Once the pictures are set aside, output all the records exactly.

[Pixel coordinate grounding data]
________

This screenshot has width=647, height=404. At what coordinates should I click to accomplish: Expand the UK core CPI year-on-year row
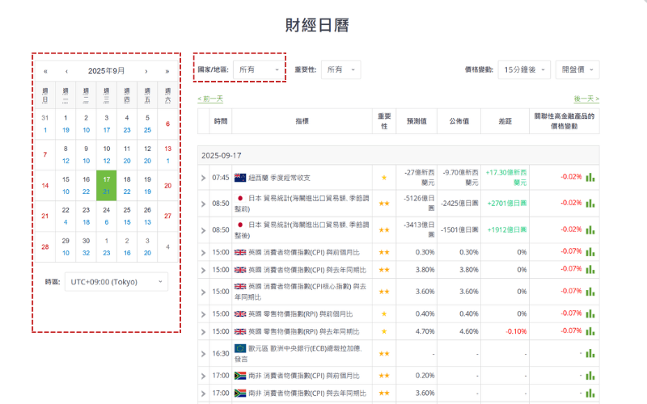pos(204,291)
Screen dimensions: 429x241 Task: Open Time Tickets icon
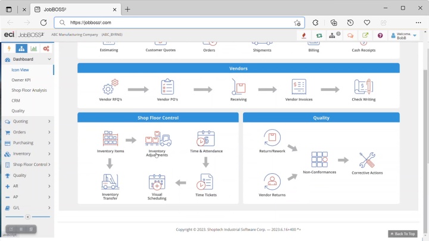tap(206, 182)
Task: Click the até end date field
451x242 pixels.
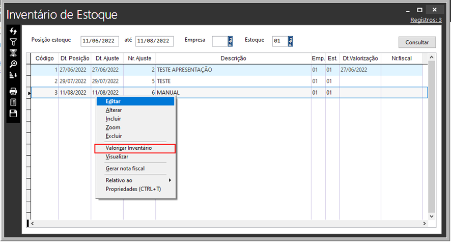Action: pyautogui.click(x=154, y=41)
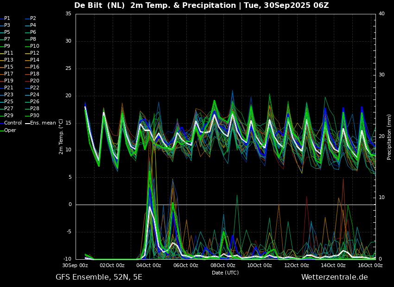
Task: Click the 08Oct 00z date label
Action: tap(223, 265)
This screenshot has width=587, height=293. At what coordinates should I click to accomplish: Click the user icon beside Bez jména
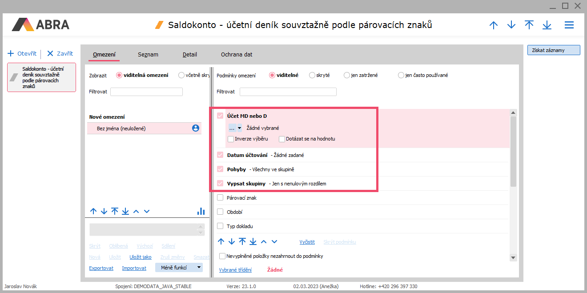click(195, 128)
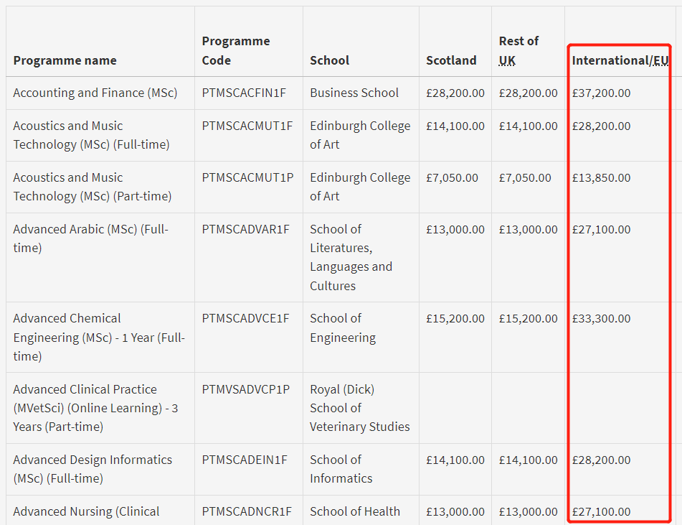Click Royal (Dick) School of Veterinary Studies

pos(360,408)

________

(SOLUTION)
This screenshot has width=647, height=404. At what coordinates should I click to accomplish: Expand the UK core CPI year-on-year row
pos(204,291)
Screen dimensions: 429x241 Task: Open Time Tickets icon
tap(206, 182)
Task: Click the até end date field
451x242 pixels.
Action: pyautogui.click(x=154, y=41)
Task: Click the 08Oct 00z date label
Action: tap(223, 265)
This screenshot has width=587, height=293. At what coordinates should I click to accomplish: Click the user icon beside Bez jména
click(195, 128)
Click Royal (Dick) School of Veterinary Studies

pos(360,408)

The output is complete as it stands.